◆ **Task directions**
Write out the entries below exactly. End with the line that contains "Given: Click the Size column header".

Dataset entries:
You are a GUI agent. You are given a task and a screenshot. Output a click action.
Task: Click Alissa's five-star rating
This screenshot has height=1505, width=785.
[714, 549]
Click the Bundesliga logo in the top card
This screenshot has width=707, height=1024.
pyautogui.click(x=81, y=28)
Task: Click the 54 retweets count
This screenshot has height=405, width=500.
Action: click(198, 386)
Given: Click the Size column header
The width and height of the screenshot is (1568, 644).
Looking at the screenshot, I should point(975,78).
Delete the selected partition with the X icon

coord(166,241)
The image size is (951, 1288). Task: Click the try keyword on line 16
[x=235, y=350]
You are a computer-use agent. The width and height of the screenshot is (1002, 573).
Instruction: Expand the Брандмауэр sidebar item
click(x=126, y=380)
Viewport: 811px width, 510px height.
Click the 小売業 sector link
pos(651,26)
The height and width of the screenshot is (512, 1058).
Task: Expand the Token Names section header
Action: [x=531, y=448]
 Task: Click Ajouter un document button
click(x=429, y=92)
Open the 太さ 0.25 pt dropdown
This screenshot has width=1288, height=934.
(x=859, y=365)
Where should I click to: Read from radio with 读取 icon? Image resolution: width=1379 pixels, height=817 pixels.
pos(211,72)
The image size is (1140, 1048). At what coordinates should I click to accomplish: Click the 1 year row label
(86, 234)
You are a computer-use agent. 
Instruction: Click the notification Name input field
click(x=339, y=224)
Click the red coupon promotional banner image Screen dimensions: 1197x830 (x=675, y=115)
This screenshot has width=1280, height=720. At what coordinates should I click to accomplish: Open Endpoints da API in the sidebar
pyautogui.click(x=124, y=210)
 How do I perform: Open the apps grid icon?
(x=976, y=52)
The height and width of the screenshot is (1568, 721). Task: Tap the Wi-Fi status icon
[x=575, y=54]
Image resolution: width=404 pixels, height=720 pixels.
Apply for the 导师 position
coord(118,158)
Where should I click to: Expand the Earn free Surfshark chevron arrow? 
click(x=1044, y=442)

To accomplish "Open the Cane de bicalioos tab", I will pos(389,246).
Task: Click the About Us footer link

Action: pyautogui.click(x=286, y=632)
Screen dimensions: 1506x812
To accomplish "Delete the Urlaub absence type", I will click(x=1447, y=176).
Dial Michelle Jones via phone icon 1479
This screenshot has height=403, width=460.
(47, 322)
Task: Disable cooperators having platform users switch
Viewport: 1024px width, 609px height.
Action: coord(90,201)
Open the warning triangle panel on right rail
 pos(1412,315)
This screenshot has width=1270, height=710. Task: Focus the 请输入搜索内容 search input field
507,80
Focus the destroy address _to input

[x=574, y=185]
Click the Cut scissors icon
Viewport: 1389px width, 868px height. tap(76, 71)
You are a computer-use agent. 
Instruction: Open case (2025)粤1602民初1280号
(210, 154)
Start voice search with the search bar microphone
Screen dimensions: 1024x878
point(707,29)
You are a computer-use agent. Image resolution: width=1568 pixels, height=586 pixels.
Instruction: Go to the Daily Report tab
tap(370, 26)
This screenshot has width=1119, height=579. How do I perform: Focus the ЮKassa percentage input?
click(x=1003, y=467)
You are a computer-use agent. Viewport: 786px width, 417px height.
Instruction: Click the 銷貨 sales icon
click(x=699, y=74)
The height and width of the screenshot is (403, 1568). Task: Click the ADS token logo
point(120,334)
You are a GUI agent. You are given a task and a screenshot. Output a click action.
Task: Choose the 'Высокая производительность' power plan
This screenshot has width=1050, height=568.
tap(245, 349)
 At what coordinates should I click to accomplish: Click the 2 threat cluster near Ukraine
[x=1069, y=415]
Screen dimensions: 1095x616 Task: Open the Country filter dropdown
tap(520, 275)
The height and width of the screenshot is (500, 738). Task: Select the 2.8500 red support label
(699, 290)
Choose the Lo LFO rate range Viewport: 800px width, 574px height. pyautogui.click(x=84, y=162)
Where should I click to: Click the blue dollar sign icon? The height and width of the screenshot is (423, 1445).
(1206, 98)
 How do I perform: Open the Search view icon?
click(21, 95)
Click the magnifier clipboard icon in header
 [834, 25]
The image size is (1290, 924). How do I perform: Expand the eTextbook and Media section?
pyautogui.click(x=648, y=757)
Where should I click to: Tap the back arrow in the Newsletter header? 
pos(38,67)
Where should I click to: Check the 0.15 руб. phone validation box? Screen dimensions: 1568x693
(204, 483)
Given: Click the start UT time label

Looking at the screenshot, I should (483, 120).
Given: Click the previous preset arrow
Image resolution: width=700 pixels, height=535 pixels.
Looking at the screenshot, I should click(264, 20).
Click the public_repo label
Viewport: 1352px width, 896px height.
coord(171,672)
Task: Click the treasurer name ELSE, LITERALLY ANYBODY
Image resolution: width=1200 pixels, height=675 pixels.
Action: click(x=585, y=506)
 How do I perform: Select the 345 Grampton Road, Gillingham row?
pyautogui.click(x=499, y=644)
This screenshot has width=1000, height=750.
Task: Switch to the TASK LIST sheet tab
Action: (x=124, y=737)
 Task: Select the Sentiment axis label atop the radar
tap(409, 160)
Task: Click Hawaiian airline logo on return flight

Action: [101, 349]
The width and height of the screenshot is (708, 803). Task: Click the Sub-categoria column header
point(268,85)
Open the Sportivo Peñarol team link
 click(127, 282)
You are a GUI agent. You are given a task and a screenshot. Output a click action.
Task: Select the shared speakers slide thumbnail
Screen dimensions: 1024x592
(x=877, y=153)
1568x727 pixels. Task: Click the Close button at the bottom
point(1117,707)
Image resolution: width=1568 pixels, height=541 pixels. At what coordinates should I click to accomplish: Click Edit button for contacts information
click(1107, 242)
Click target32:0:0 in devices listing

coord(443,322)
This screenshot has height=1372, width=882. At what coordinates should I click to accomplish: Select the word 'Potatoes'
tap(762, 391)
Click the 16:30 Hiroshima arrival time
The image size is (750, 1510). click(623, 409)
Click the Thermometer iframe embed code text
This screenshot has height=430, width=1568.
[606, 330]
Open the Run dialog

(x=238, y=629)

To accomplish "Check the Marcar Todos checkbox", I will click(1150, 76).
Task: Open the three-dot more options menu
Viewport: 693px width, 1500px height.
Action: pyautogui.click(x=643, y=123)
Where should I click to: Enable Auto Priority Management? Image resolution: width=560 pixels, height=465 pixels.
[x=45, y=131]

◆ **Answer to this exercise**
You are a GUI agent. You are given a task and a screenshot. Output a click action.
Task: Click Alissa's five-star rating
This screenshot has height=1505, width=785.
[714, 549]
Click the Bundesliga logo in the top card
This screenshot has width=707, height=1024.
pyautogui.click(x=81, y=28)
Task: Click the 54 retweets count
This screenshot has height=405, width=500.
Action: click(198, 386)
Given: Click the Size column header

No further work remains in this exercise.